● **DOCUMENT**:
####################
Closed plhm closed 3 years ago

plhm commented 3 years ago

Hi all,

This is nitpicking given that so much awesome work has been done in this repository, but here are some notes on grammar, as well as some suggestions on style:

In Manipulating, analyzing and exporting data with tidyverse:

Grammar

Line Original Suggestion
42 and several other packages useful for data analysis and several other useful packages for data analysis
44 doing data analysis with some of the functions that come with R doing data analysis in R
48 Using R expressions in a non standard way R expressions are used in a nonstandard way
50 Hidden arguments The existence of hidden arguments
54 If we haven’t already done so, we can type install.packages("tidyverse") straight into the console. Then, to load the package type library(tidyverse) If you haven’t already done so, you can type install.packages("tidyverse") straight into the console to install the package. Then, type library(tidyverse) to load the package
72 - 73 reshape your data for plotting and use by different R functions. Sometimes reshape your data for plotting and usage by different R functions. For example, sometimes
75 Sometimes we want a data frame where Other times we want a data frame where;
182 the word "then" the word "then."
183 in the above example in the example above
186 pipe, we can pipe we can

Format

surveys_sml <- surveys %>%
  filter(weight < 5) %>%
  select(species_id, sex, weight)

surveys_sml

# Or, interchangeably 

surveys %>%
  filter(weight < 5) %>%
  select(species_id, sex, weight) -> surveys_sml

surveys_sml
Teebusch commented 3 years ago

Hi @plhm, thank you for all your suggestions! I've added some formatting to make it easier to read. I hope you don't mind.

  1. I think most of the grammar changes are uncontroversial. Would you be willing to draft a pull request for them?

  2. download link in 81-82 (links to pdf cheatsheets) - I believe it's primarily the browser that decides whether pdfs are opened in the browser or downloaded. It may be possible to override this user preference (see here and here). Changing response headers is not an option, so we'd have to modify the link:

    • Either our markdown parser supports something like [text](url){:target="_blank"}, see here
    • or we might have to use html links instead, <a href="url" target="_blank">text</a> ,see here
    • I wonder if it's worth the trouble, though? I'd suggest to accept the user's defaults for downloading pdf files and mot mess with them, since such unexpected bahavior could confuse the learners.
####################
● **TASK BRIEF**: Pick up the tidyverse lesson feedback thread above right after its last sentence and keep writing it.

● **ENTRIES PROVIDED**:
####################
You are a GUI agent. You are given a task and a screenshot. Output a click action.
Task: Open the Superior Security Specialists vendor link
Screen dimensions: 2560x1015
####################
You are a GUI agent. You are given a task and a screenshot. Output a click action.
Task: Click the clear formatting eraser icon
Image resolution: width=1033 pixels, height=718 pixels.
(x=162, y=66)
####################
● **THE RESULT**:
  3. Introducing the forward assignment operator -> - I'm a bit hesitant to use this because I think it can be a source for confusion. I understand that it adds flexibility when working interactively (and I sometimes use it, too) but It arguably makes scripts more difficult to read because forward assignment can come a bit unexpectedly. I'm worried that it would be confusing to novice R users / programmers, who might still have a fragile mental model of variable assignment at this point in the lesson. What do the other maintainers think?

em-bellis commented 3 years ago

It looked like a pull request had not been submitted yet so I created one for my carpentries instructor training checkout :). I have only implemented the grammar changes. Re: forward assignment I agree it may add a lot to the cognitive load for new users to learn it at this stage.

Teebusch commented 3 years ago

I will close this issue now. Thank you @em-bellis for the grammar fixes! I consider the other two suggestions "closed by discussion" since their hasn't been any response to my previous comment. If anyone disagrees please feel free to reopen.